-- Opening Marker --

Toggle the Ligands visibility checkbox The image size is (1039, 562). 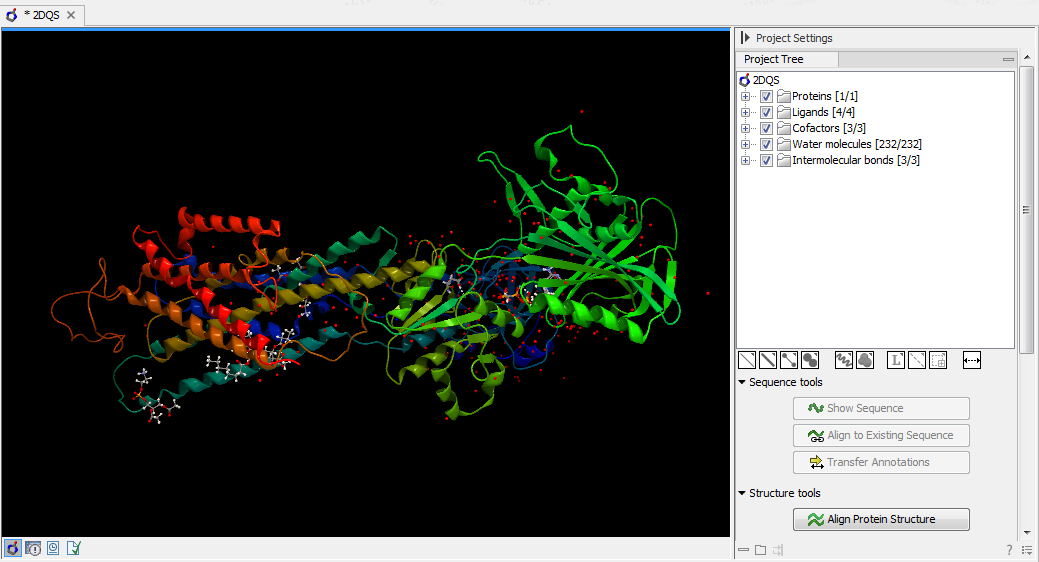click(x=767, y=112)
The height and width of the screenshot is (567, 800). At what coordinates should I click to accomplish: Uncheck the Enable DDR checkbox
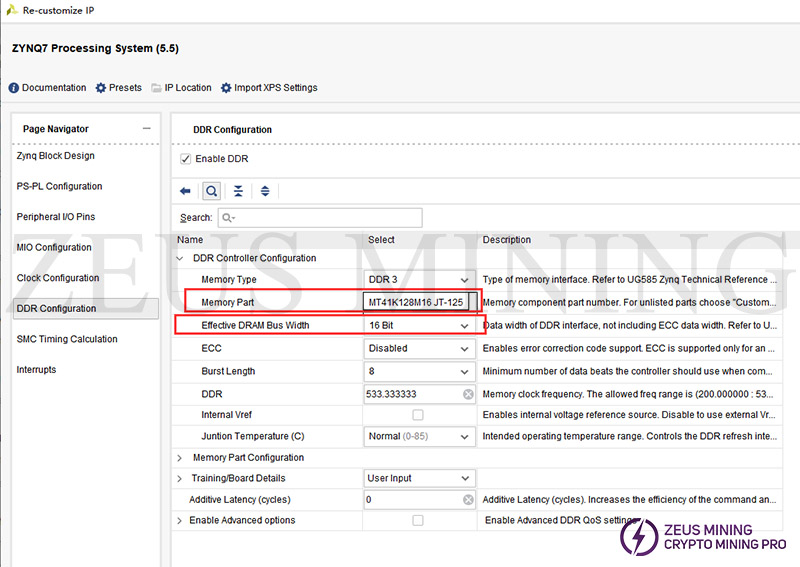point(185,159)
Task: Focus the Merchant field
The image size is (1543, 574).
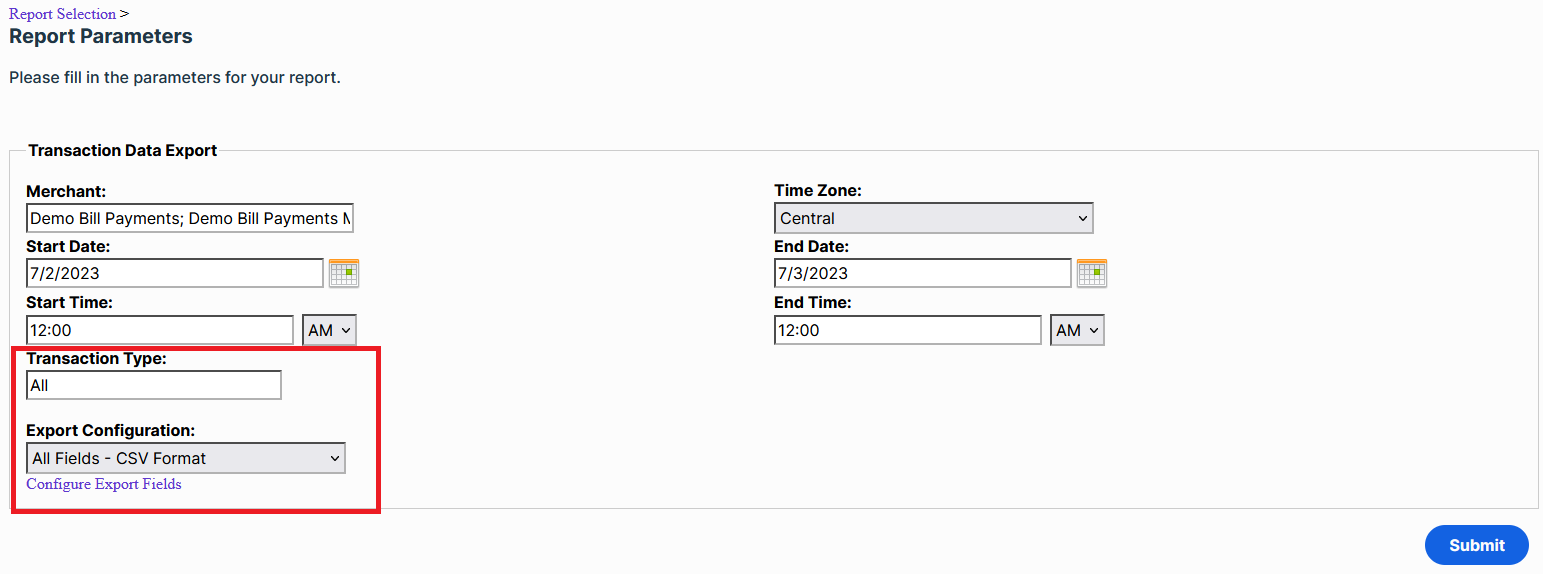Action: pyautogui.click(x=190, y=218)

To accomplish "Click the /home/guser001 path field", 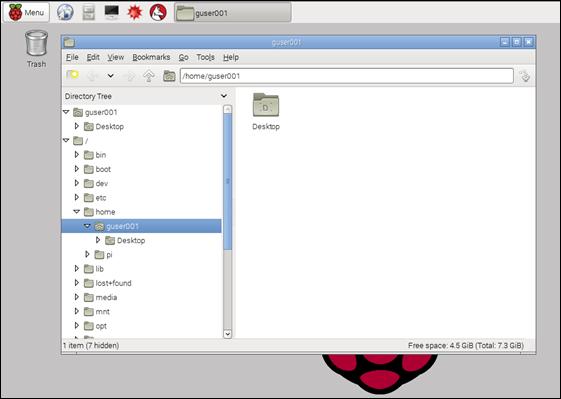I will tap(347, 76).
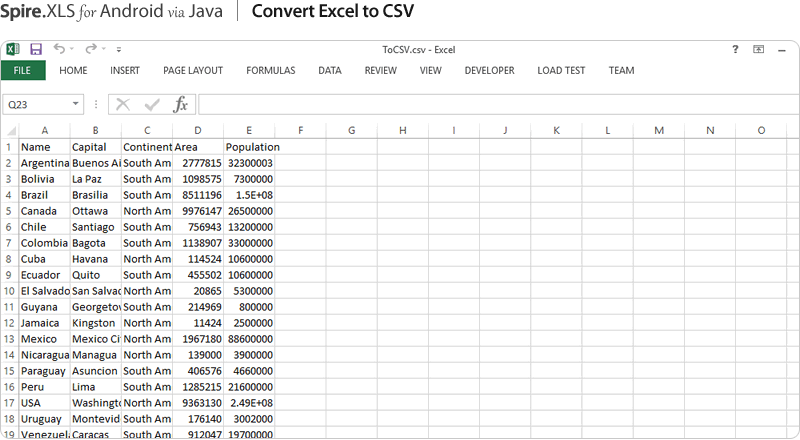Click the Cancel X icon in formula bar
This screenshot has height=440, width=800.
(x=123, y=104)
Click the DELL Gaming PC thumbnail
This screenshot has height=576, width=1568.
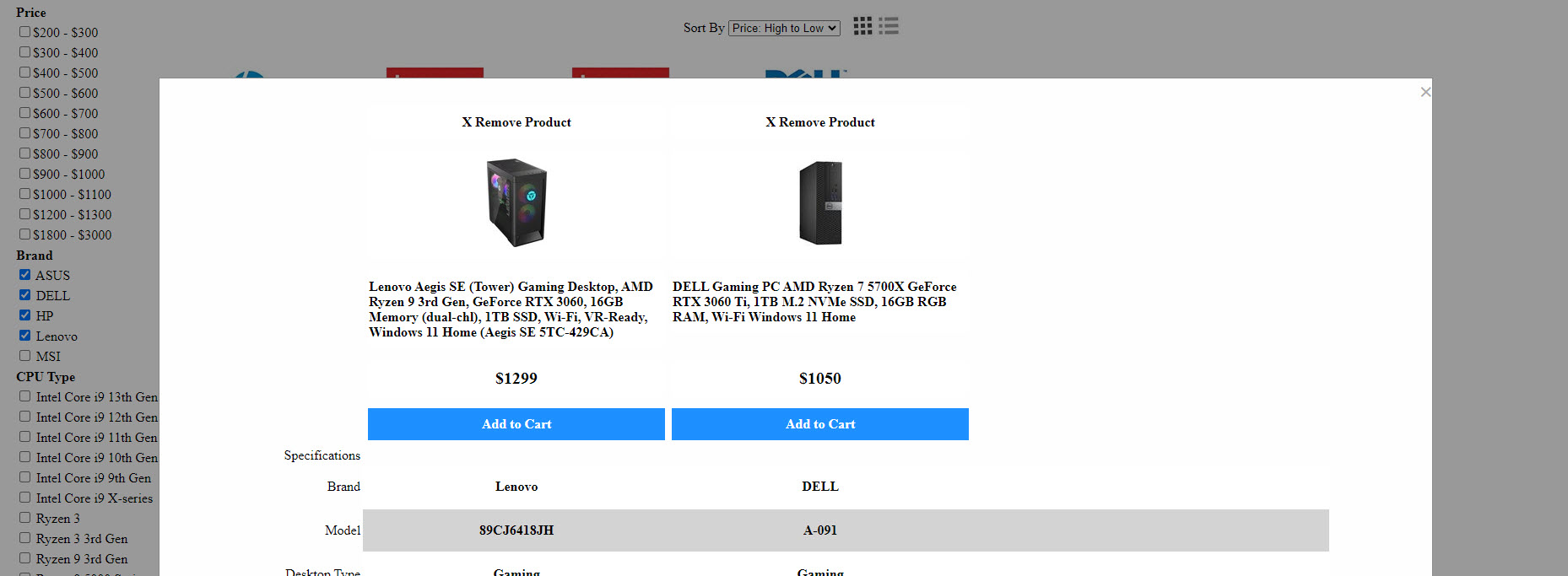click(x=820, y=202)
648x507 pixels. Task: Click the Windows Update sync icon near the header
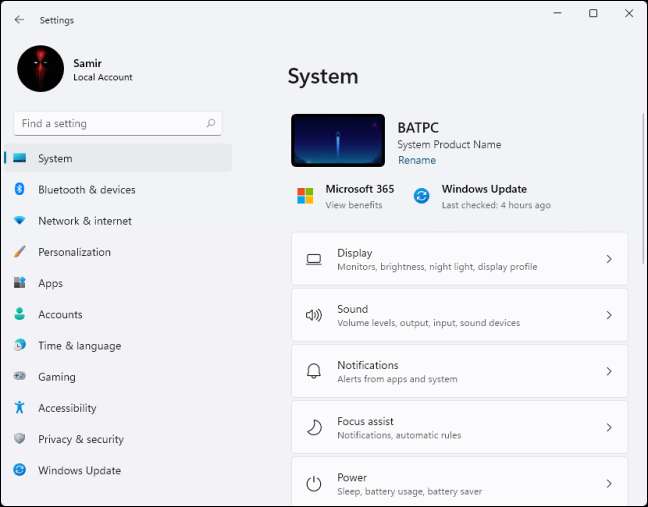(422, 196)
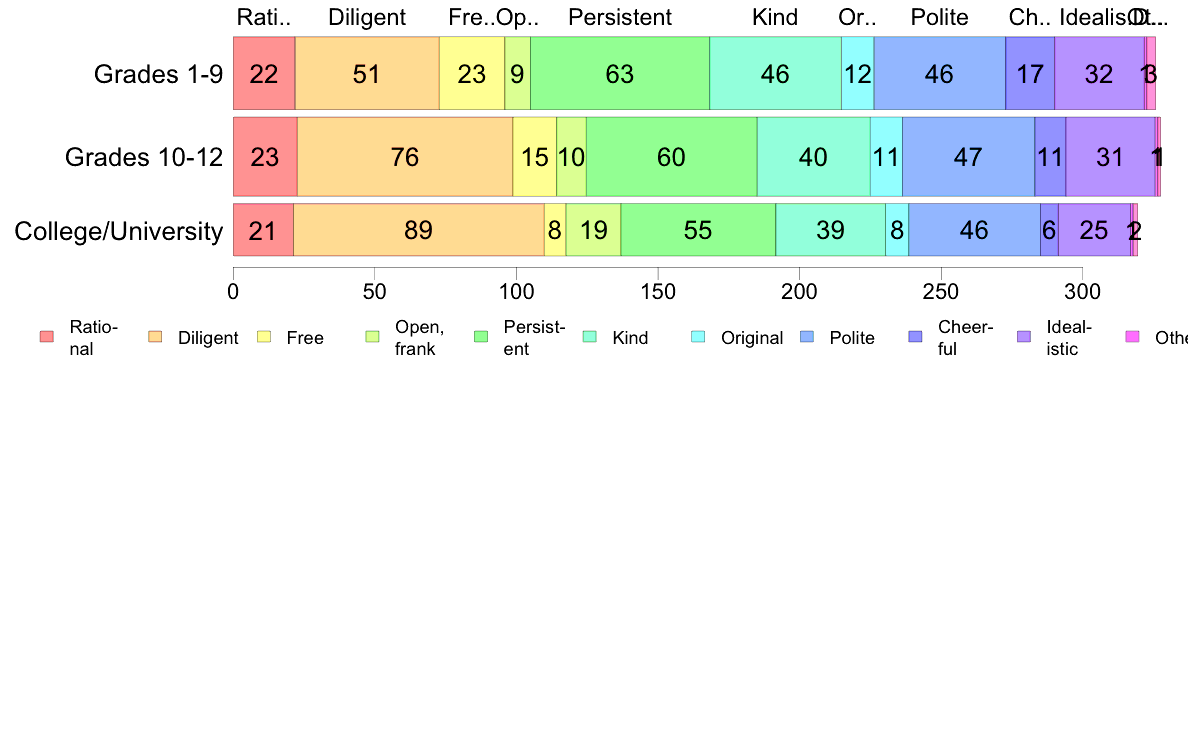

-- Closing Marker --

■ **What is being asked**
Could you set down word for word each line from the one holding "This screenshot has height=576, width=1568." through the end of the material above, without any pictures?

■ **Problem solution**
This screenshot has height=576, width=1568.
click(x=820, y=202)
648x507 pixels. Task: Click the Windows Update sync icon near the header
(422, 196)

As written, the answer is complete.